→ **Exercise instructions**
Retype all of the lines below with no changes.

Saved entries
+===+

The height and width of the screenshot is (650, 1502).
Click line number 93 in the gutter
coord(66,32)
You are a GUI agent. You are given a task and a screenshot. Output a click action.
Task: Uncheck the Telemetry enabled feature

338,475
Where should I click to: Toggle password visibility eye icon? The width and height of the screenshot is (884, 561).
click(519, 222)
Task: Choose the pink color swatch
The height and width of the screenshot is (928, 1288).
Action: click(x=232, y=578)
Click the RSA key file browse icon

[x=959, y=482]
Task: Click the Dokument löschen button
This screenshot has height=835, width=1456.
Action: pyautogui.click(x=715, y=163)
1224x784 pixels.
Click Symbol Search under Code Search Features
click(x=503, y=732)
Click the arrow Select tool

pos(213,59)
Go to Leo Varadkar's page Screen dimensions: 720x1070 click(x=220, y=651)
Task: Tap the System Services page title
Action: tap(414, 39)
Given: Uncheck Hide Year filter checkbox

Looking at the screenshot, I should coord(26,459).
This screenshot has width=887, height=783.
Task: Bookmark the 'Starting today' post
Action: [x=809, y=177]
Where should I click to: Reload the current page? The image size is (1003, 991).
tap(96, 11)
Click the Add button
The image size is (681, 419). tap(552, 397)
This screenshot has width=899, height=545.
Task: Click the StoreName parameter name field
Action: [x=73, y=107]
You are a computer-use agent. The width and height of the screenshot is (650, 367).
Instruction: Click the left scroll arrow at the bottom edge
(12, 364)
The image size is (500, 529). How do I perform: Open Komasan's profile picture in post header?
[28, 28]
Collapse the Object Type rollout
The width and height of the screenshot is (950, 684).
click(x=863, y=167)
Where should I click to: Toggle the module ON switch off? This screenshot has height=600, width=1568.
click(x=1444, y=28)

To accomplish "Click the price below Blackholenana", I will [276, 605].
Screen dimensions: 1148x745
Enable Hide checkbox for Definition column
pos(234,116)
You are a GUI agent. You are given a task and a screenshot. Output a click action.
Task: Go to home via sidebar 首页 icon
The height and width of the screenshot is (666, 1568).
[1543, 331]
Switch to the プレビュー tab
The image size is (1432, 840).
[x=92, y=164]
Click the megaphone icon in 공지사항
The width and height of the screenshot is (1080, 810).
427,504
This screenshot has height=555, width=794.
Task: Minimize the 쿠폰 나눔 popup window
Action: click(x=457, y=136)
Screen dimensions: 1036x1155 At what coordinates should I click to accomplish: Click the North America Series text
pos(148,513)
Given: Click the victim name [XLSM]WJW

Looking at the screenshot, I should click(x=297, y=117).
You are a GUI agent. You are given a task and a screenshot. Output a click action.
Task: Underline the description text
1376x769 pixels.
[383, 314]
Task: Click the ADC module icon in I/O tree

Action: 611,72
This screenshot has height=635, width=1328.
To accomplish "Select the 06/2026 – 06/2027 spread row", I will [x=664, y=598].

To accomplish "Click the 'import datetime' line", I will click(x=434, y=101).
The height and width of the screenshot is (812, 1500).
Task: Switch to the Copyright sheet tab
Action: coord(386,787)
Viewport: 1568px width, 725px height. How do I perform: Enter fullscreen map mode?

+===+

→ **Solution**
The height and width of the screenshot is (650, 1502).
Click line number 93 in the gutter
coord(66,32)
You are a GUI agent. You are given a task and a screenshot. Output a click action.
Task: Uncheck the Telemetry enabled feature

338,475
Where should I click to: Toggle password visibility eye icon? The width and height of the screenshot is (884, 561).
click(519, 222)
Task: Choose the pink color swatch
The height and width of the screenshot is (928, 1288).
Action: click(x=232, y=578)
Click the RSA key file browse icon

[x=959, y=482]
Task: Click the Dokument löschen button
This screenshot has height=835, width=1456.
Action: pyautogui.click(x=715, y=163)
1224x784 pixels.
Click Symbol Search under Code Search Features
click(x=503, y=732)
Click the arrow Select tool

pos(213,59)
Go to Leo Varadkar's page Screen dimensions: 720x1070 click(x=220, y=651)
Task: Tap the System Services page title
Action: tap(414, 39)
Given: Uncheck Hide Year filter checkbox

Looking at the screenshot, I should coord(26,459).
This screenshot has width=887, height=783.
Task: Bookmark the 'Starting today' post
Action: [x=809, y=177]
Where should I click to: Reload the current page? The image size is (1003, 991).
tap(96, 11)
Click the Add button
The image size is (681, 419). tap(552, 397)
This screenshot has width=899, height=545.
Task: Click the StoreName parameter name field
Action: [x=73, y=107]
You are a computer-use agent. The width and height of the screenshot is (650, 367).
Instruction: Click the left scroll arrow at the bottom edge
(12, 364)
The image size is (500, 529). How do I perform: Open Komasan's profile picture in post header?
[28, 28]
Collapse the Object Type rollout
The width and height of the screenshot is (950, 684).
click(x=863, y=167)
Where should I click to: Toggle the module ON switch off? This screenshot has height=600, width=1568.
click(x=1444, y=28)

To accomplish "Click the price below Blackholenana", I will [276, 605].
Screen dimensions: 1148x745
Enable Hide checkbox for Definition column
pos(234,116)
You are a GUI agent. You are given a task and a screenshot. Output a click action.
Task: Go to home via sidebar 首页 icon
The height and width of the screenshot is (666, 1568).
[1543, 331]
Switch to the プレビュー tab
The image size is (1432, 840).
[x=92, y=164]
Click the megaphone icon in 공지사항
The width and height of the screenshot is (1080, 810).
427,504
This screenshot has height=555, width=794.
Task: Minimize the 쿠폰 나눔 popup window
Action: click(x=457, y=136)
Screen dimensions: 1036x1155 At what coordinates should I click to accomplish: Click the North America Series text
pos(148,513)
Given: Click the victim name [XLSM]WJW

Looking at the screenshot, I should click(x=297, y=117).
You are a GUI agent. You are given a task and a screenshot. Output a click action.
Task: Underline the description text
1376x769 pixels.
[383, 314]
Task: Click the ADC module icon in I/O tree

Action: 611,72
This screenshot has height=635, width=1328.
To accomplish "Select the 06/2026 – 06/2027 spread row", I will [x=664, y=598].

To accomplish "Click the 'import datetime' line", I will click(x=434, y=101).
The height and width of the screenshot is (812, 1500).
Task: Switch to the Copyright sheet tab
Action: coord(386,787)
Viewport: 1568px width, 725px height. How do I perform: Enter fullscreen map mode?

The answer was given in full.